START Exercise inputs

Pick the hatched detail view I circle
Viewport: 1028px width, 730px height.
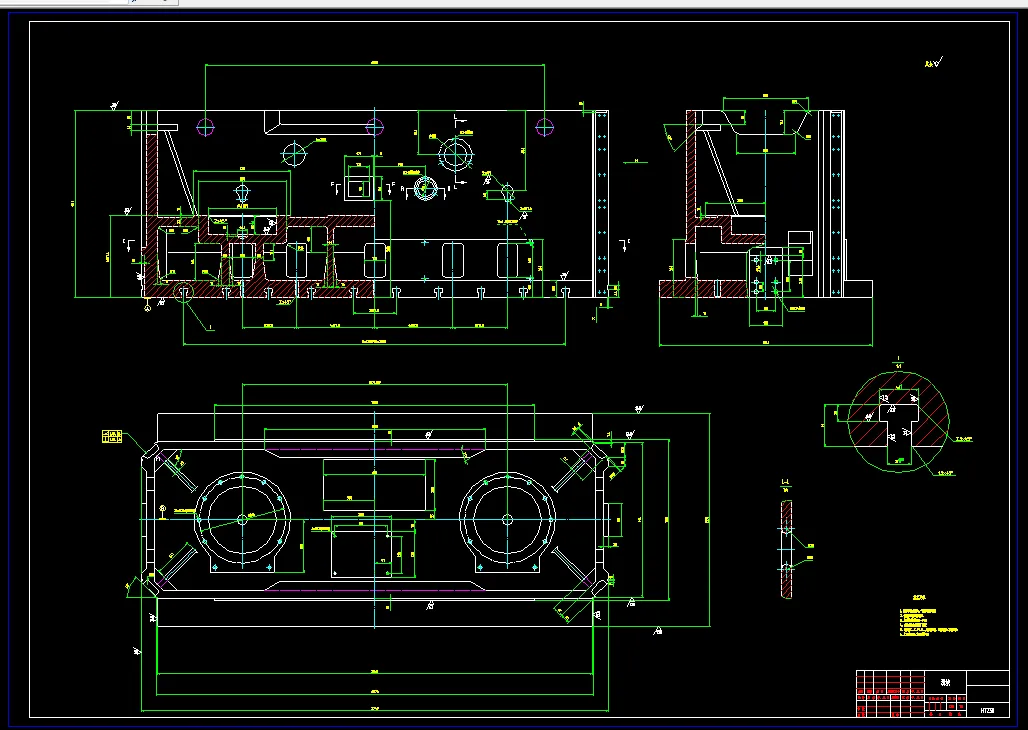click(898, 421)
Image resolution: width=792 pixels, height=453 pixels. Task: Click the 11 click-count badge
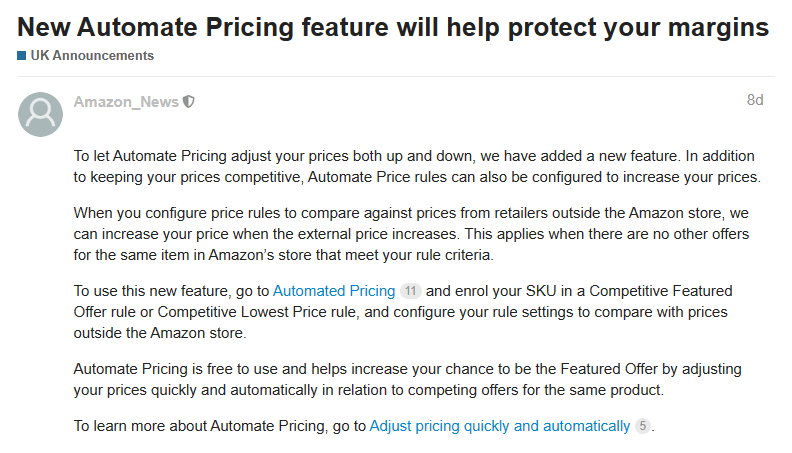pyautogui.click(x=411, y=291)
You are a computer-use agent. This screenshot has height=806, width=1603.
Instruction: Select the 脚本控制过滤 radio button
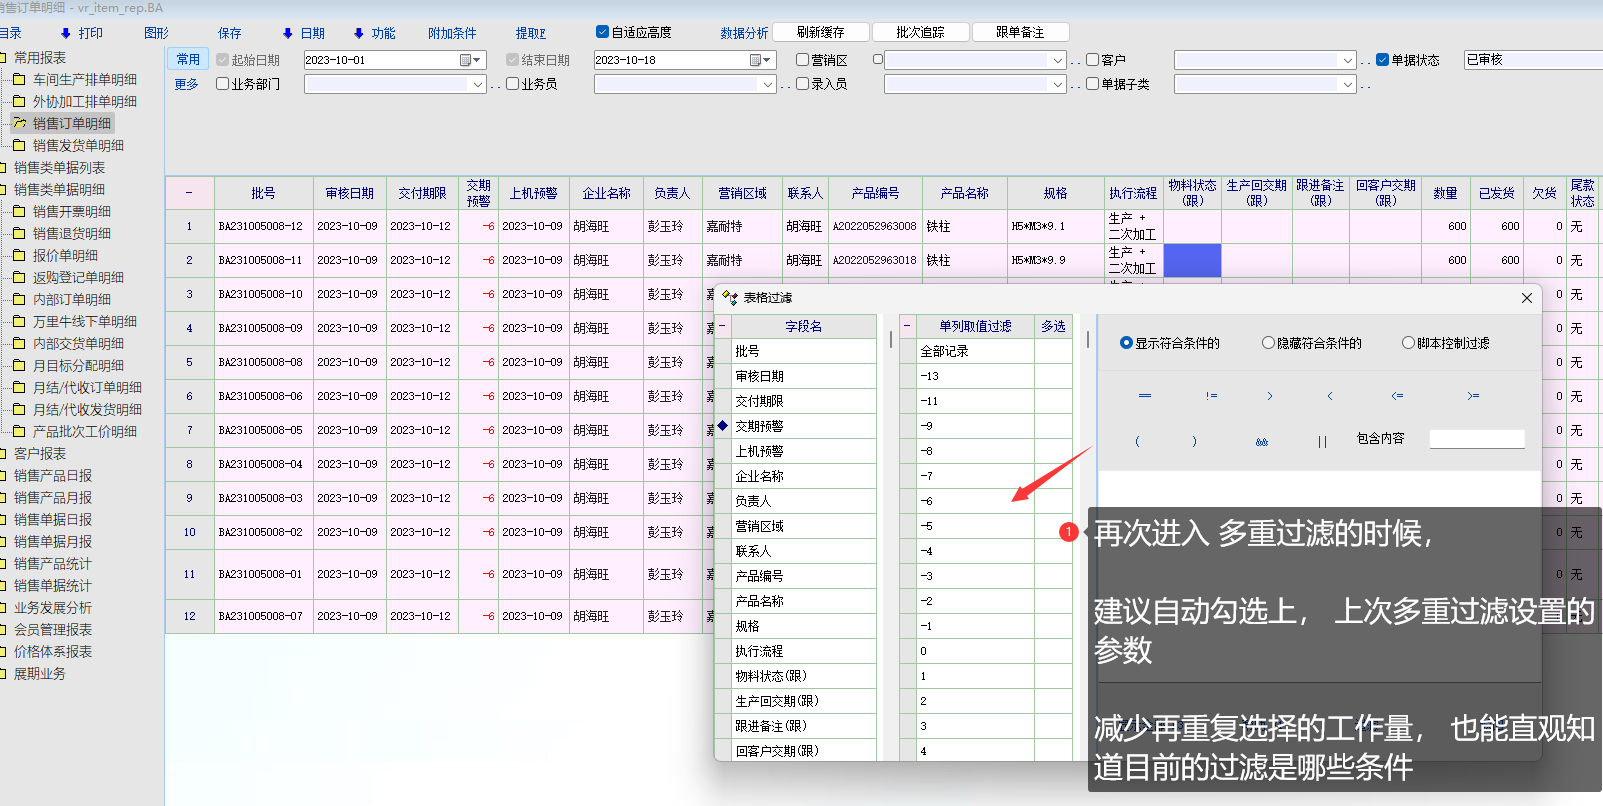coord(1408,343)
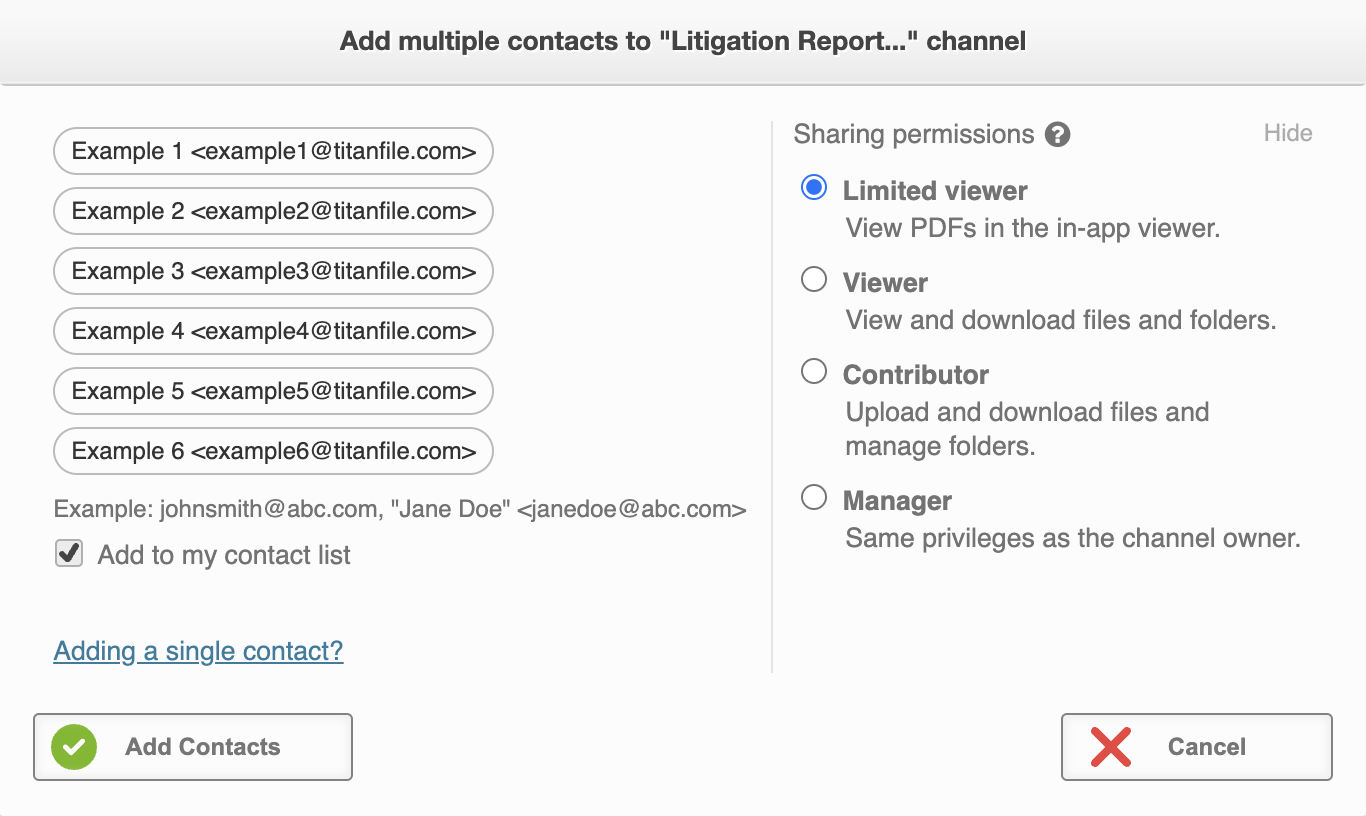Click the green checkmark on Add Contacts

[71, 746]
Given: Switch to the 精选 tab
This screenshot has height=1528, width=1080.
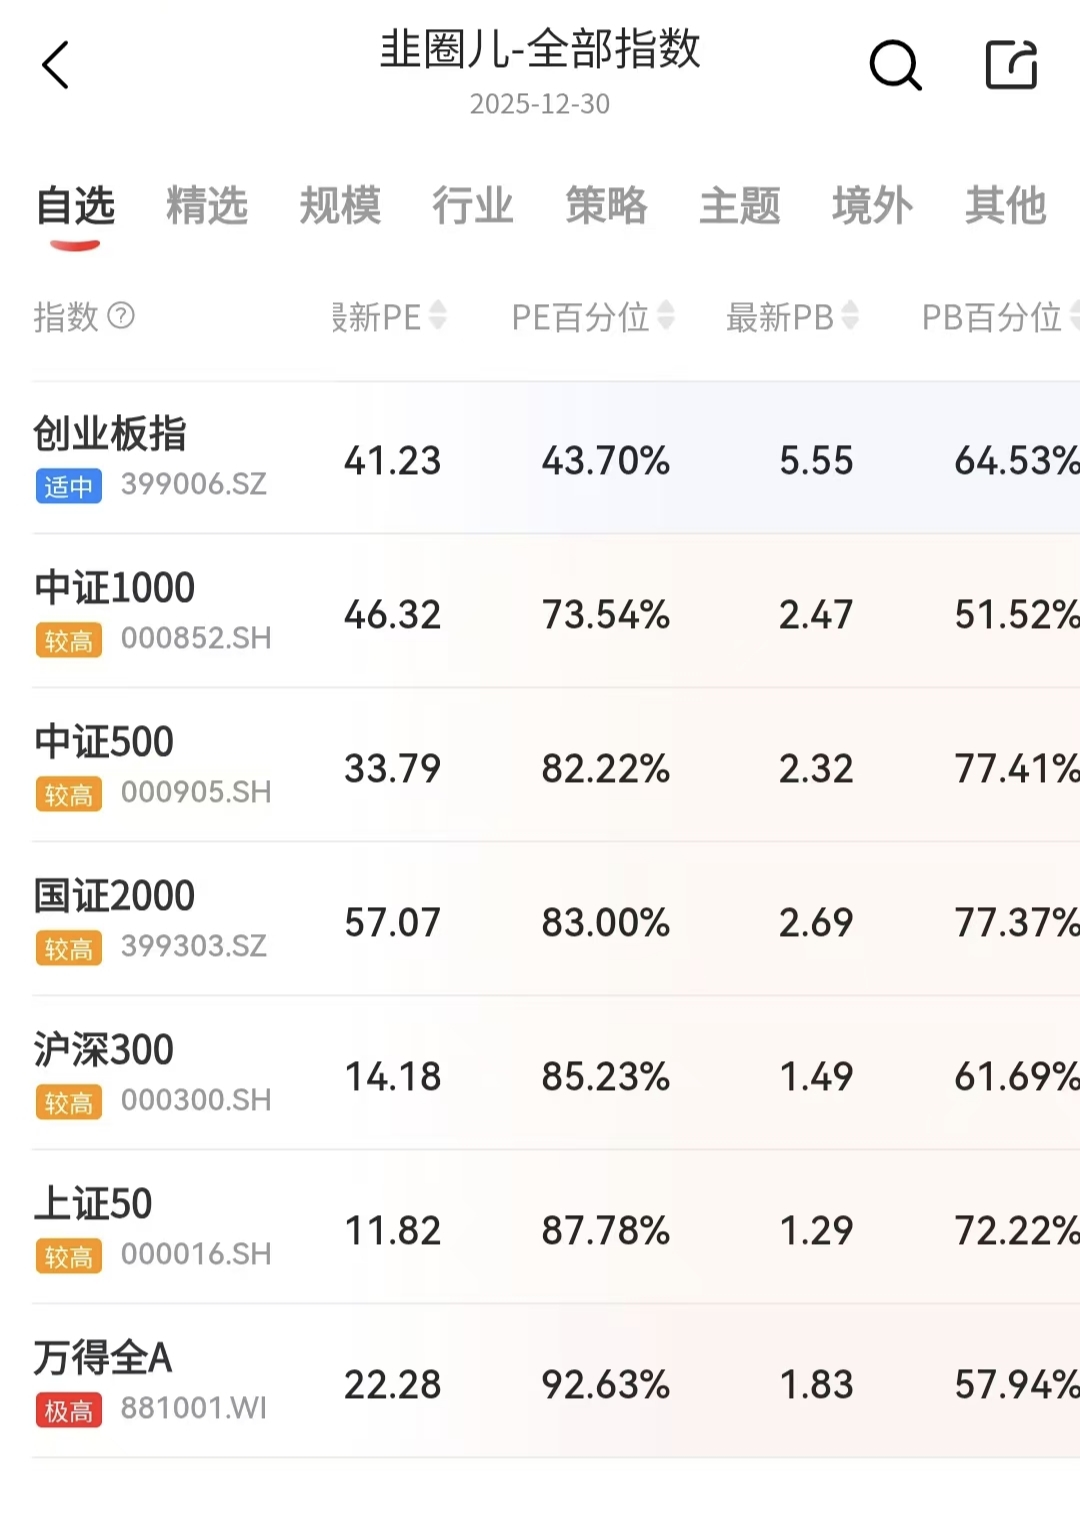Looking at the screenshot, I should click(207, 206).

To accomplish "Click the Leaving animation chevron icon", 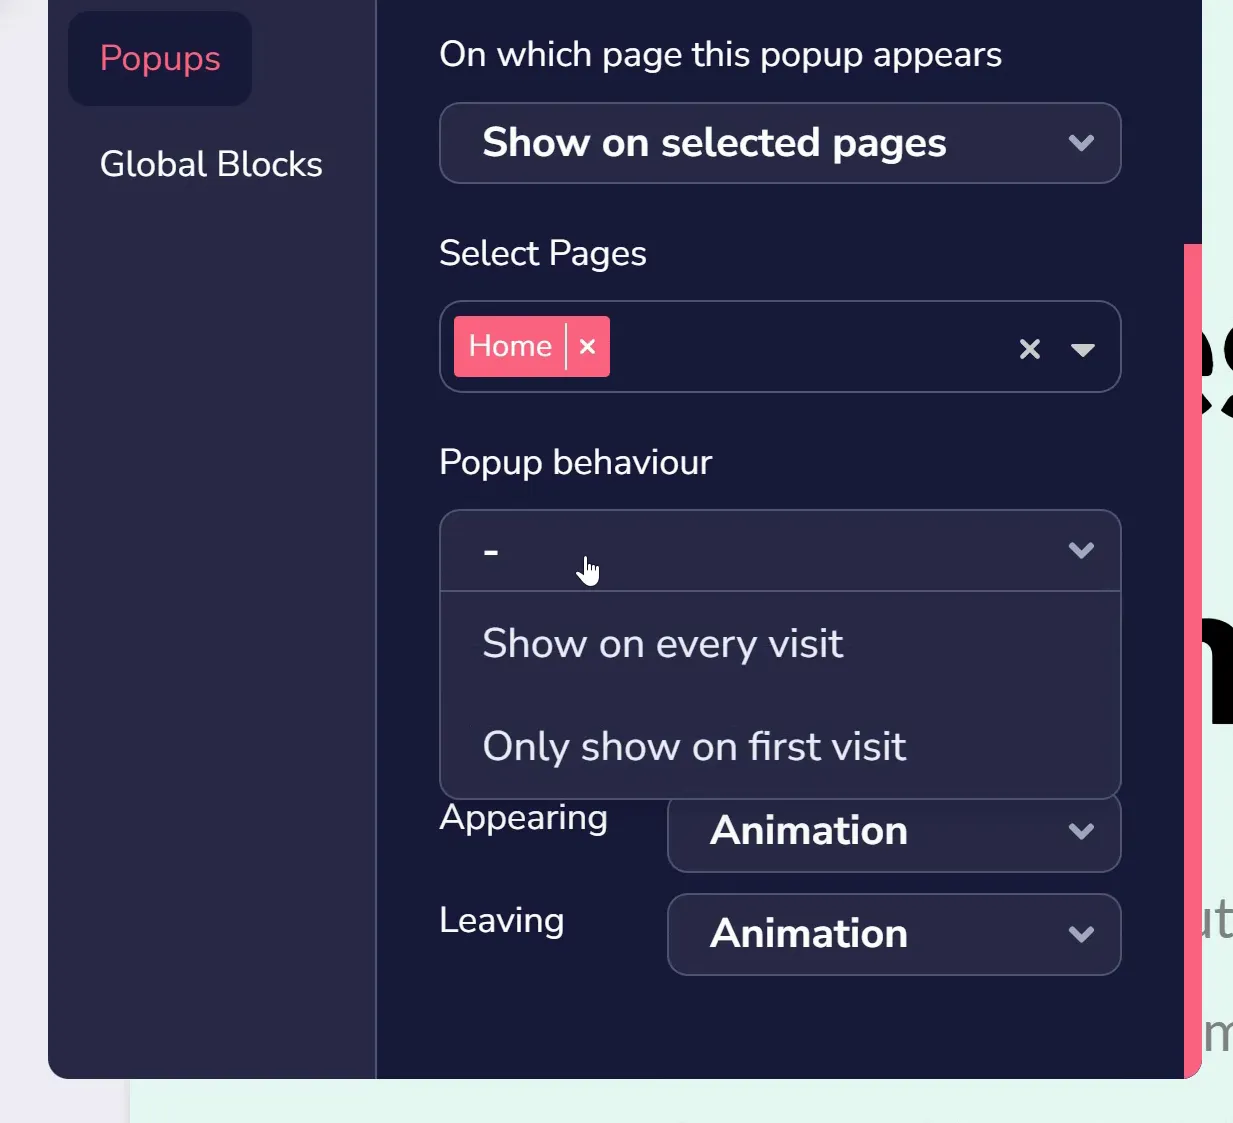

END Exercise inputs

▶ _What is being asked_: If an entry contains an image, print the rest of that entry exactly and leave the image out.

▶ _Response box_:
Pick the hatched detail view I circle
Viewport: 1028px width, 730px height.
click(898, 421)
Image resolution: width=792 pixels, height=453 pixels. Task: Click the 11 click-count badge
pyautogui.click(x=411, y=291)
You are a computer-use agent. This screenshot has height=806, width=1603.
Instruction: Select the 脚本控制过滤 radio button
coord(1408,343)
Click the green checkmark on Add Contacts

[71, 746]
Given: Switch to the 精选 tab
This screenshot has height=1528, width=1080.
Looking at the screenshot, I should click(207, 206).

To accomplish "Click the Leaving animation chevron icon", 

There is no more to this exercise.